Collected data

☆ ☆ ☆ ☆

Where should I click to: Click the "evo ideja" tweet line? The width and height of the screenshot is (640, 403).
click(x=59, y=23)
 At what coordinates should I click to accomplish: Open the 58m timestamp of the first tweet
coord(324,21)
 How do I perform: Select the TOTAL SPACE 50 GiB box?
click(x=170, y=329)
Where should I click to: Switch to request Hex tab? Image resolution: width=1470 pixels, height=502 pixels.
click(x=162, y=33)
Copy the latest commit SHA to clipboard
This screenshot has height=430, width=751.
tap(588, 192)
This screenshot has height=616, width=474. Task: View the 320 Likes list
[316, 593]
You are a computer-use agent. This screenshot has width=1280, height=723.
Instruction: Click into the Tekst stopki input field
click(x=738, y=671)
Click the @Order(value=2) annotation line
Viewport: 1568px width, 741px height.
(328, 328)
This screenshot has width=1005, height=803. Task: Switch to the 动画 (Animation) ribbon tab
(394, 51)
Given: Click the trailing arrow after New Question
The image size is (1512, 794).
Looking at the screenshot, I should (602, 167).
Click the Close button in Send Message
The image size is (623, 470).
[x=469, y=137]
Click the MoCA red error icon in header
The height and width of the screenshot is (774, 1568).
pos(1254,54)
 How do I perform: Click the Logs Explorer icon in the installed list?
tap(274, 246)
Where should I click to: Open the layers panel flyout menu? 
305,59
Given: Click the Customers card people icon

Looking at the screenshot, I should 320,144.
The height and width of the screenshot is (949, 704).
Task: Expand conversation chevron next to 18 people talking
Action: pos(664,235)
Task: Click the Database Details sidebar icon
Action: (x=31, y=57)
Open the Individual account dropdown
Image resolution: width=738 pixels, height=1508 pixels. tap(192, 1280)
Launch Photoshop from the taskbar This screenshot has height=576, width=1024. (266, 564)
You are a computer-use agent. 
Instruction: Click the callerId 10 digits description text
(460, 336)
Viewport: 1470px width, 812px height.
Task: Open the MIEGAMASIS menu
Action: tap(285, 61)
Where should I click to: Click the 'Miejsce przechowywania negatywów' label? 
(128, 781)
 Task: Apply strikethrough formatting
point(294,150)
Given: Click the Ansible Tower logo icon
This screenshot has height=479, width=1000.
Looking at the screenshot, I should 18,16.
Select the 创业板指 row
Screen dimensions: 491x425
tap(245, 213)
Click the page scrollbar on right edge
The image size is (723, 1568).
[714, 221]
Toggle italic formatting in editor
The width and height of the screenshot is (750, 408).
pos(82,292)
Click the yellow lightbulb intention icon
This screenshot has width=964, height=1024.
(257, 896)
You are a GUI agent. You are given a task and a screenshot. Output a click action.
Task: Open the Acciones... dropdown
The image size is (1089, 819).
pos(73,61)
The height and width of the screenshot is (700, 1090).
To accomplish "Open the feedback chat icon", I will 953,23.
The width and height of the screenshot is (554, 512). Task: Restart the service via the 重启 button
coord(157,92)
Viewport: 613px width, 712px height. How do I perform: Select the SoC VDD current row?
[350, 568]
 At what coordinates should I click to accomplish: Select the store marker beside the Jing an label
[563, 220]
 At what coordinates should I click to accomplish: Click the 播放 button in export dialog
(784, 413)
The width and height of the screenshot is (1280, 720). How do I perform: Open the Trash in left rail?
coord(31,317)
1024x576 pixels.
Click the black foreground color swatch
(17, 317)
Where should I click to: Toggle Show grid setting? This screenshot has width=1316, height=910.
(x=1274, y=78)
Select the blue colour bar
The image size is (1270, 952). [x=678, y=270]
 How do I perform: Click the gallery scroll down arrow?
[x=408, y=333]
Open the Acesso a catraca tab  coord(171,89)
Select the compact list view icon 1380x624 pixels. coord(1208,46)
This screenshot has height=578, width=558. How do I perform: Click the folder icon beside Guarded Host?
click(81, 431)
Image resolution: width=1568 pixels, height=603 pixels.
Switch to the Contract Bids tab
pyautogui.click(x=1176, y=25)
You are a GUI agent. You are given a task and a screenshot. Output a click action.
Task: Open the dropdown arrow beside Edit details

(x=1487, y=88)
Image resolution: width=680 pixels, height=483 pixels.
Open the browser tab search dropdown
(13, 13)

☆ ☆ ☆ ☆

TASK OBJECTIVE:
Retype the entries one by one, exactly.

RESPONSE BELOW:
Where should I click to: Click the "evo ideja" tweet line? The width and height of the screenshot is (640, 403).
click(x=59, y=23)
 At what coordinates should I click to accomplish: Open the 58m timestamp of the first tweet
coord(324,21)
 How do I perform: Select the TOTAL SPACE 50 GiB box?
click(x=170, y=329)
Where should I click to: Switch to request Hex tab? Image resolution: width=1470 pixels, height=502 pixels.
click(x=162, y=33)
Copy the latest commit SHA to clipboard
This screenshot has height=430, width=751.
tap(588, 192)
This screenshot has height=616, width=474. Task: View the 320 Likes list
[316, 593]
You are a computer-use agent. This screenshot has width=1280, height=723.
Instruction: Click into the Tekst stopki input field
click(x=738, y=671)
Click the @Order(value=2) annotation line
Viewport: 1568px width, 741px height.
(328, 328)
This screenshot has width=1005, height=803. Task: Switch to the 动画 (Animation) ribbon tab
(394, 51)
Given: Click the trailing arrow after New Question
The image size is (1512, 794).
Looking at the screenshot, I should (602, 167).
Click the Close button in Send Message
The image size is (623, 470).
[x=469, y=137]
Click the MoCA red error icon in header
The height and width of the screenshot is (774, 1568).
pos(1254,54)
 How do I perform: Click the Logs Explorer icon in the installed list?
tap(274, 246)
Where should I click to: Open the layers panel flyout menu? 
305,59
Given: Click the Customers card people icon

Looking at the screenshot, I should 320,144.
The height and width of the screenshot is (949, 704).
Task: Expand conversation chevron next to 18 people talking
Action: pos(664,235)
Task: Click the Database Details sidebar icon
Action: (x=31, y=57)
Open the Individual account dropdown
Image resolution: width=738 pixels, height=1508 pixels. tap(192, 1280)
Launch Photoshop from the taskbar This screenshot has height=576, width=1024. (266, 564)
You are a computer-use agent. 
Instruction: Click the callerId 10 digits description text
(460, 336)
Viewport: 1470px width, 812px height.
Task: Open the MIEGAMASIS menu
Action: tap(285, 61)
Where should I click to: Click the 'Miejsce przechowywania negatywów' label? 
(128, 781)
 Task: Apply strikethrough formatting
point(294,150)
Given: Click the Ansible Tower logo icon
This screenshot has height=479, width=1000.
Looking at the screenshot, I should 18,16.
Select the 创业板指 row
Screen dimensions: 491x425
tap(245, 213)
Click the page scrollbar on right edge
The image size is (723, 1568).
[714, 221]
Toggle italic formatting in editor
The width and height of the screenshot is (750, 408).
pos(82,292)
Click the yellow lightbulb intention icon
This screenshot has width=964, height=1024.
(257, 896)
You are a GUI agent. You are given a task and a screenshot. Output a click action.
Task: Open the Acciones... dropdown
The image size is (1089, 819).
pos(73,61)
The height and width of the screenshot is (700, 1090).
To accomplish "Open the feedback chat icon", I will 953,23.
The width and height of the screenshot is (554, 512). Task: Restart the service via the 重启 button
coord(157,92)
Viewport: 613px width, 712px height. How do I perform: Select the SoC VDD current row?
[350, 568]
 At what coordinates should I click to accomplish: Select the store marker beside the Jing an label
[563, 220]
 At what coordinates should I click to accomplish: Click the 播放 button in export dialog
(784, 413)
The width and height of the screenshot is (1280, 720). How do I perform: Open the Trash in left rail?
coord(31,317)
1024x576 pixels.
Click the black foreground color swatch
(17, 317)
Where should I click to: Toggle Show grid setting? This screenshot has width=1316, height=910.
(x=1274, y=78)
Select the blue colour bar
The image size is (1270, 952). [x=678, y=270]
 How do I perform: Click the gallery scroll down arrow?
[x=408, y=333]
Open the Acesso a catraca tab  coord(171,89)
Select the compact list view icon 1380x624 pixels. coord(1208,46)
This screenshot has height=578, width=558. How do I perform: Click the folder icon beside Guarded Host?
click(81, 431)
Image resolution: width=1568 pixels, height=603 pixels.
Switch to the Contract Bids tab
pyautogui.click(x=1176, y=25)
You are a GUI agent. You are given a task and a screenshot. Output a click action.
Task: Open the dropdown arrow beside Edit details

(x=1487, y=88)
Image resolution: width=680 pixels, height=483 pixels.
Open the browser tab search dropdown
(13, 13)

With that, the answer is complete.